Saved data entries:
▬▬▬
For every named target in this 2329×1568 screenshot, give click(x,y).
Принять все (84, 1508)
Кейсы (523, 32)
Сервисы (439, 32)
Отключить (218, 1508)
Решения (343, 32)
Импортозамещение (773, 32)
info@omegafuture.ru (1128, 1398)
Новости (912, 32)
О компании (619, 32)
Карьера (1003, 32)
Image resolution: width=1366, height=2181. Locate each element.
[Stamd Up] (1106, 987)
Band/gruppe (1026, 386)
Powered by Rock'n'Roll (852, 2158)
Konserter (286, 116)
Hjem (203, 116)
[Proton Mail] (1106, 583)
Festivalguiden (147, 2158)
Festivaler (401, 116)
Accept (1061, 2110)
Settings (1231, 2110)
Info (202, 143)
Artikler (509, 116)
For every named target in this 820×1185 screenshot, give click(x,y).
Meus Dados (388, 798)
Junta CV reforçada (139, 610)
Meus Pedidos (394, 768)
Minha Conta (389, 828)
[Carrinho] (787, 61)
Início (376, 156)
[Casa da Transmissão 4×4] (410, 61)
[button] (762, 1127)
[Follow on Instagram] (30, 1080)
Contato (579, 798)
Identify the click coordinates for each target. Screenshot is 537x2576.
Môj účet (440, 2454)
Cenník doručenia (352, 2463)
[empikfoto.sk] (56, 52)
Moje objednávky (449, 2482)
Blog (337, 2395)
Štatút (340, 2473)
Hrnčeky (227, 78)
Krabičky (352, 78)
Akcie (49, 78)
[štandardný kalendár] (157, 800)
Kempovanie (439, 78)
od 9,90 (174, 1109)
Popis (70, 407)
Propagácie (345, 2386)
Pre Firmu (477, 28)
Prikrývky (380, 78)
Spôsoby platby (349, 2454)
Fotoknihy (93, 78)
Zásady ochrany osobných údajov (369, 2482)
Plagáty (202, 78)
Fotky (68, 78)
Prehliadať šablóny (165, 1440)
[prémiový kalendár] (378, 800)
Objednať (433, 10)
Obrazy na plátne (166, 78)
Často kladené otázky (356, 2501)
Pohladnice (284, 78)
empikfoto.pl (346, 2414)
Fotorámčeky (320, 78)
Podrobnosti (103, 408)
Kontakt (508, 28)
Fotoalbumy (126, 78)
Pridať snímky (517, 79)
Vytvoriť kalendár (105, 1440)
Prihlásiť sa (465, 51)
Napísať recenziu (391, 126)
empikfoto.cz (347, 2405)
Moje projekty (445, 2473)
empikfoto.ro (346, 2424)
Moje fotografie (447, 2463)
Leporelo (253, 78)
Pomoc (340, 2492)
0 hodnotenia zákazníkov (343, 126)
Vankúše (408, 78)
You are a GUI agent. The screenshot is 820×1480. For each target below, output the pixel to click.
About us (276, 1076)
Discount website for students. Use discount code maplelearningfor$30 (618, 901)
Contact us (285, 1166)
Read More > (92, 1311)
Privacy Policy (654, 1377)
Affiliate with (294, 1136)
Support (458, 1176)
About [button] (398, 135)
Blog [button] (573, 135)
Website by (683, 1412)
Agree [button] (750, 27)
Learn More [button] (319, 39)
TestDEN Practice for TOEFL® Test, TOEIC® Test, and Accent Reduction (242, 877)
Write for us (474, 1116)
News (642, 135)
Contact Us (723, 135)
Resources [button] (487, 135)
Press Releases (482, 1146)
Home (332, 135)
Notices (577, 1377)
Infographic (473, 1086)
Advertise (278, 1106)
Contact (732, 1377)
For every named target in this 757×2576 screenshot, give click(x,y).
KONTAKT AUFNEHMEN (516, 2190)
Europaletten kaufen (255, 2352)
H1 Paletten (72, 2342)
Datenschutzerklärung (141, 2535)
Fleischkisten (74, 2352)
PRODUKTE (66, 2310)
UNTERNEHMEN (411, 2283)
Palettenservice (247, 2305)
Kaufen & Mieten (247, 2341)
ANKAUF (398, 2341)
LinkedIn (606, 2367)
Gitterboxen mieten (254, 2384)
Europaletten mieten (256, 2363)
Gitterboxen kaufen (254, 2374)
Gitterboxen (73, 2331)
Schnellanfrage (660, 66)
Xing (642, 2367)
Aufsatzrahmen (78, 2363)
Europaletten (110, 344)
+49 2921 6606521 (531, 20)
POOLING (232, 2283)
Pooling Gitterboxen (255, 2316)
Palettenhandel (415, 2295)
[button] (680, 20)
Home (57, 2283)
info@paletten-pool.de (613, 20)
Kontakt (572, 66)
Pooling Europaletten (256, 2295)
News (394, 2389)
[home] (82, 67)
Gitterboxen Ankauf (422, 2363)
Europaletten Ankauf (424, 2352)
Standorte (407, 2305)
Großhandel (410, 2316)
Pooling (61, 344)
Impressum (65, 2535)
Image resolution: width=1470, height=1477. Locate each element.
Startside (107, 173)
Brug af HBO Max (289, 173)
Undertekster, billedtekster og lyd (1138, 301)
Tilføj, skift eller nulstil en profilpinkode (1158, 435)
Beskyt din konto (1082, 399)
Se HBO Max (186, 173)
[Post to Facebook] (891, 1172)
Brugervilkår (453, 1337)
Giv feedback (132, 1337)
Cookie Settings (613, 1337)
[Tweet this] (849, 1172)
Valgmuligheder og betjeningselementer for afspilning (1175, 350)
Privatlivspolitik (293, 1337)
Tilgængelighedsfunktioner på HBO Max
▬▬▬
**About this exercise:** Here the output must be the lines above from the line with "For every named target in this 820×1185" to the line with "Môj účet (440, 2454)", both included, duplicated word for word and nothing else.

**Answer below:**
For every named target in this 820×1185 screenshot, give click(x,y).
Meus Dados (388, 798)
Junta CV reforçada (139, 610)
Meus Pedidos (394, 768)
Minha Conta (389, 828)
[Carrinho] (787, 61)
Início (376, 156)
[Casa da Transmissão 4×4] (410, 61)
[button] (762, 1127)
[Follow on Instagram] (30, 1080)
Contato (579, 798)
Identify the click coordinates for each target. Screenshot is 537x2576.
Môj účet (440, 2454)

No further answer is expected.